La transformation numérique est aussi l’occasion pour l’entreprise de s’interroger sur ses politiques en termes d’équipements numériques, et de couvrir ainsi l’aspect environnemental de la RSE. Ce sont les 5R : Refuser ce qui génère un impact environnemental non indispensable (par exemple en conservant 2 ou 3 ans de plus un ordinateur), Réparer les équipements plutôt que de les remplacer, Réemployer en préférant le conditionné, Recycler les appareils en s’assurant qu’ils ont une deuxième vie, Raisonner ses achats en vérifiant l’impact énergétique des produits, choisir des équipements en fonction de leur mode de fabrication éthique et durable.
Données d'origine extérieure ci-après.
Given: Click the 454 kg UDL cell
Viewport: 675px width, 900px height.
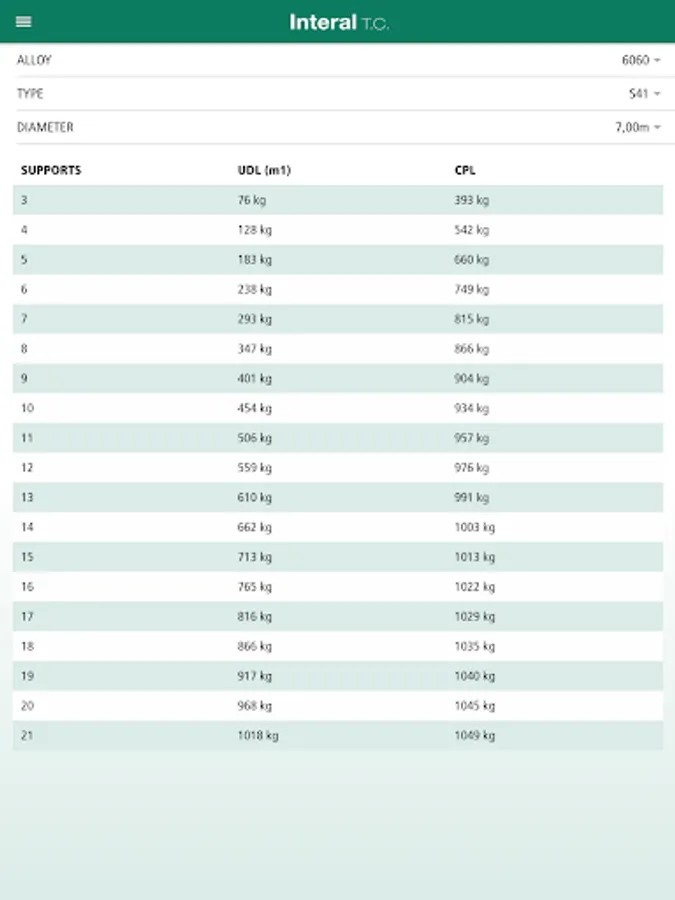Looking at the screenshot, I should point(254,408).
Enfin, la sobriété numérique passe aussi par un ensemble de bonnes pratiques des collaborateurs, comme limiter le nombre de courriels, leur poids, leur diffusion, leur durée de conservation, les pièces jointes (auxquelles on préférera un lien). De la même manière on préférera des sites Internet à peine moins performants, mais nettement moins gourmands en termes de ressources à mettre à disposition. Dans le domaine des logiciels, on en profitera pour intégrer les exigences de traçabilité carbone dans le traitement en standard des flux de l’entreprise, plutôt que de générer dans quelques années une nouvelle verrue coûteuse. Ici aussi, un conseil d’administration attentif mettra ces sujets à l’ordre du jour, et provoquera une réflexion bienvenue auprès des équipes dirigeantes.

En conclusion

Pour APIA, la meilleure façon d’aborder la question de la transformation numérique en entreprise est de traiter le sujet en empruntant un parcours familier au dirigeant dans ses relations avec ses administrateurs : aborder le sujet sous l’angle stratégique. C’est d’ailleurs nécessaire eu égard aux multiples implications stratégiques du digital.
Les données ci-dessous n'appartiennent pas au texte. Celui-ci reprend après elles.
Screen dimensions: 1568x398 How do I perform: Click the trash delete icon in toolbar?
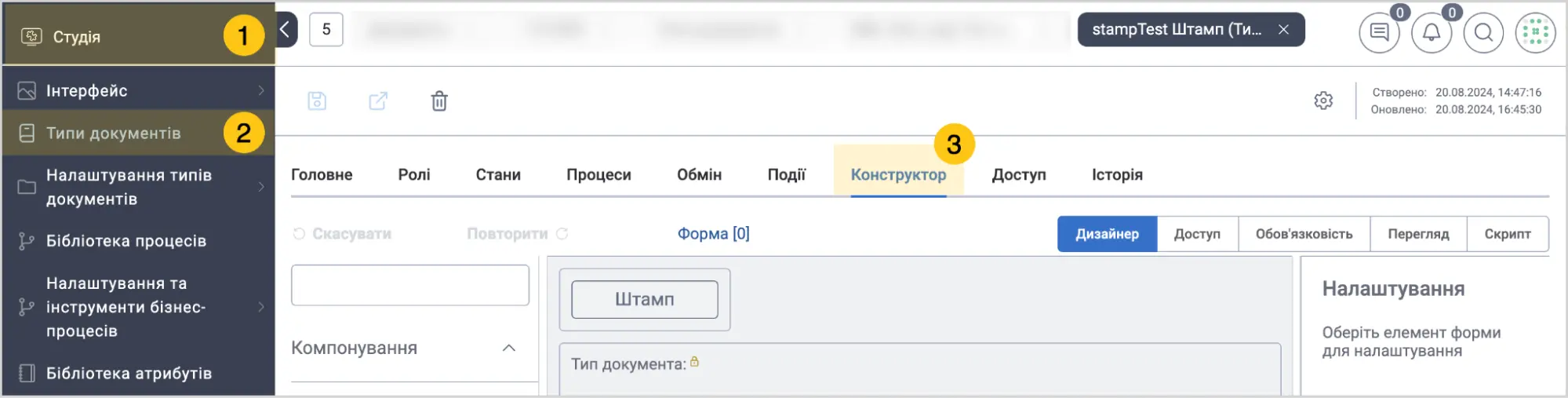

Le questionnement du conseil mettra certainement en évidence de multiples domaines où un besoin d’action digital est identifié. Il appartiendra alors de tracer les périmètres possibles d’intervention, de les prioriser, d’en estimer les risques et opportunités, pour finalement retenir un ou plusieurs chantiers d’action stratégiques digitaux.

Le conseil veillera en particulier à ce que les aspects de processus, d’organisation humaine et de management soient traités en étroite cohérence avec les aspects purement système. Le rythme et les méthodes d’interaction du conseil (régularité et espacement des rencontres, validation, KPI, suivi, tableau des risques) convient bien à ce type de projet. La dimension RSE fait partie intégrante du projet.